ACS icon indicating copy to clipboard operation
ACS copied to clipboard

SQL Server Linux Container running as StatefulSet shows status as Recovery Pending

Open Mahesh-MSFT opened this issue 8 years ago • 11 comments

Is this a request for help?:

YES

Is this a BUG REPORT or FEATURE REQUEST? (choose one):

BUG REPORT

Orchestrator and version (e.g. Kubernetes, DC/OS, Swarm)

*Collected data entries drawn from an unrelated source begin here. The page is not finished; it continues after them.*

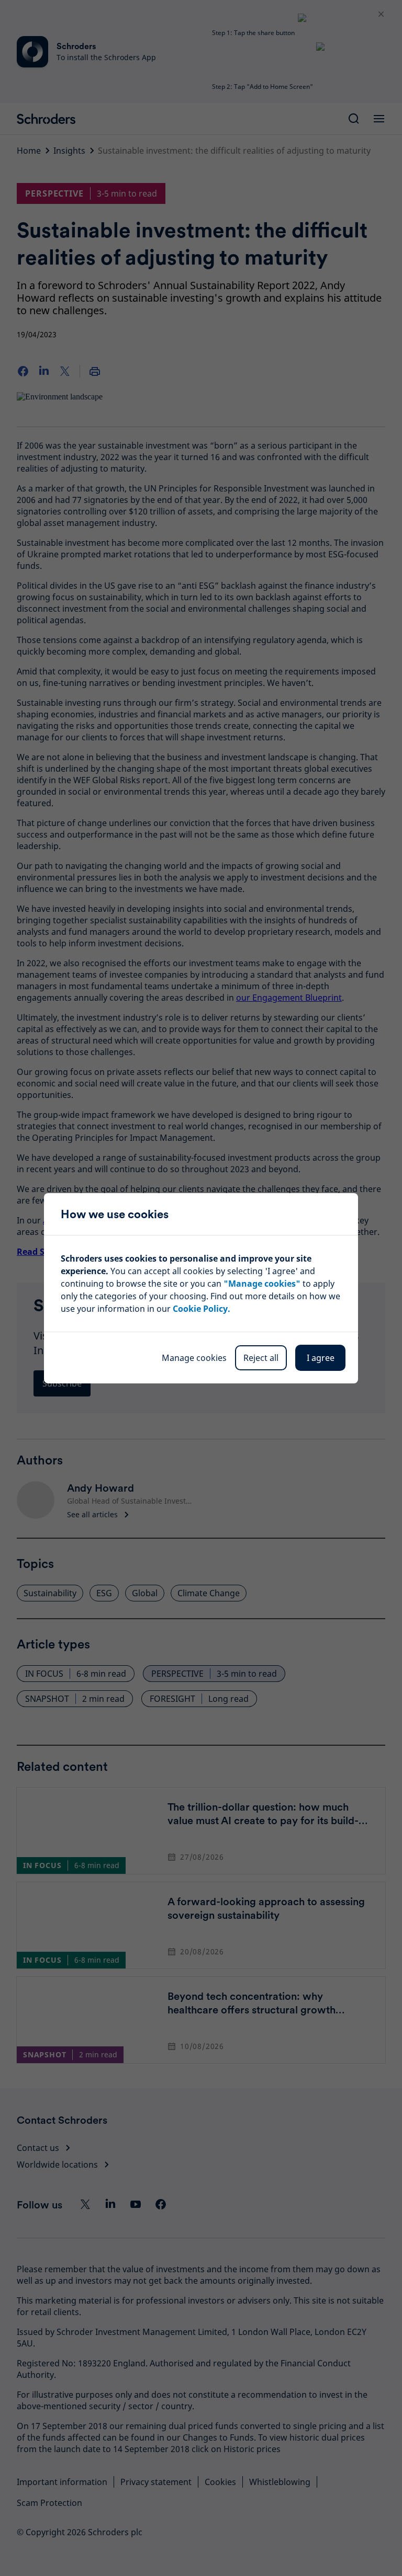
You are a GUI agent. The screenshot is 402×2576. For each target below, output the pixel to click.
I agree (320, 1358)
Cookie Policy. (201, 1308)
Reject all (260, 1358)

Client Version: version.Info{Major:"1", Minor:"7", GitVersion:"v1.7.0", GitCommit:"d3ada0119e776222f11ec7945e6d860061339aad", GitTreeState:"clean", BuildDate:"2017-06-29T23:15:59Z", GoVersion:"go1.8.3", Compiler:"gc", Platform:"windows/amd64"}
Server Version: version.Info{Major:"1", Minor:"6", GitVersion:"v1.6.6", GitCommit:"7fa1c1756d8bc963f1a389f4a6937dc71f08ada2", GitTreeState:"clean", BuildDate:"2017-06-16T18:21:54Z", GoVersion:"go1.7.6", Compiler:"gc", Platform:"linux/amd64"}

What happened: I created a custom SQL Server Linux container by following process as described below.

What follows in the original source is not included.